*YOUR OBJECTIVE:* Beginning with the line that contains "The height and width of the screenshot is (871, 1200)." and stopping after the line that contains "y3-tick-label: 80 is", arrange the lines of the items below as a JSON list of strings, with one string per line and blank lines left out.

....

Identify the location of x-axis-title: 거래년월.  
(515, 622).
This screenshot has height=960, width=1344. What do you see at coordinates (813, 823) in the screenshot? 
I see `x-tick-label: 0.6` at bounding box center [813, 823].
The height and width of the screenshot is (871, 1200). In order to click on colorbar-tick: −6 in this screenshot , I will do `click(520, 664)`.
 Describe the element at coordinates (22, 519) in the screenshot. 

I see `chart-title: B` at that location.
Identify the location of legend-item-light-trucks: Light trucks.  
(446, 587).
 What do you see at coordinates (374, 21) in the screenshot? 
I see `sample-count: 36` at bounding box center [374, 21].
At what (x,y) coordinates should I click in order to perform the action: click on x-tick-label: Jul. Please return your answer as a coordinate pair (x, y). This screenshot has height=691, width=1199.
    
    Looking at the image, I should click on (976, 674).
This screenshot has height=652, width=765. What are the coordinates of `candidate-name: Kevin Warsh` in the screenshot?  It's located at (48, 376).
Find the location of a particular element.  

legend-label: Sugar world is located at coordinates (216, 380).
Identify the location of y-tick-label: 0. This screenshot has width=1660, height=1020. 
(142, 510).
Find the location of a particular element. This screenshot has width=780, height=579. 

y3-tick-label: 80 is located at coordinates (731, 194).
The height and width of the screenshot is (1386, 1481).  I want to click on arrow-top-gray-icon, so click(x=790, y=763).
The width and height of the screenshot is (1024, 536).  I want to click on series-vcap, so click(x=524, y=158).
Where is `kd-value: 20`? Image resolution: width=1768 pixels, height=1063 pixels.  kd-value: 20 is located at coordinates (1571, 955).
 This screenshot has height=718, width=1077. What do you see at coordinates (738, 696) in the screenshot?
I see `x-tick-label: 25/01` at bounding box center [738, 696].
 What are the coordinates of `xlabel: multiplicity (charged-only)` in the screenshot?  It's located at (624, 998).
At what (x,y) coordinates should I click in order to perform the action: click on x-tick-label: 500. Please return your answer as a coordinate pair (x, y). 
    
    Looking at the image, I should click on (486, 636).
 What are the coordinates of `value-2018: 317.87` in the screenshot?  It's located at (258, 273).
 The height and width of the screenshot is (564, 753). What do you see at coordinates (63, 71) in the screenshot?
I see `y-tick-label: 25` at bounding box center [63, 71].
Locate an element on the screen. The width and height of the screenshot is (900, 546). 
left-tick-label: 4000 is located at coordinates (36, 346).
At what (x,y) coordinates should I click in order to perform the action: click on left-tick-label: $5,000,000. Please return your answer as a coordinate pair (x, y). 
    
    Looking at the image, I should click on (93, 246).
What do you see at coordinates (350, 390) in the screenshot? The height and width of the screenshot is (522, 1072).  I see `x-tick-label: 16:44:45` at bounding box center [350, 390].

....

*FINISHED EXERCISE:*
[
  "The height and width of the screenshot is (871, 1200). In order to click on colorbar-tick: −6 in this screenshot , I will do `click(520, 664)`.",
  " Describe the element at coordinates (22, 519) in the screenshot. ",
  "I see `chart-title: B` at that location.",
  "Identify the location of legend-item-light-trucks: Light trucks.  ",
  "(446, 587).",
  " What do you see at coordinates (374, 21) in the screenshot? ",
  "I see `sample-count: 36` at bounding box center [374, 21].",
  "At what (x,y) coordinates should I click in order to perform the action: click on x-tick-label: Jul. Please return your answer as a coordinate pair (x, y). This screenshot has height=691, width=1199.",
  "    Looking at the image, I should click on (976, 674).",
  "This screenshot has height=652, width=765. What are the coordinates of `candidate-name: Kevin Warsh` in the screenshot?  It's located at (48, 376).",
  "Find the location of a particular element.  ",
  "legend-label: Sugar world is located at coordinates (216, 380).",
  "Identify the location of y-tick-label: 0. This screenshot has width=1660, height=1020. ",
  "(142, 510).",
  "Find the location of a particular element. This screenshot has width=780, height=579. ",
  "y3-tick-label: 80 is located at coordinates (731, 194)."
]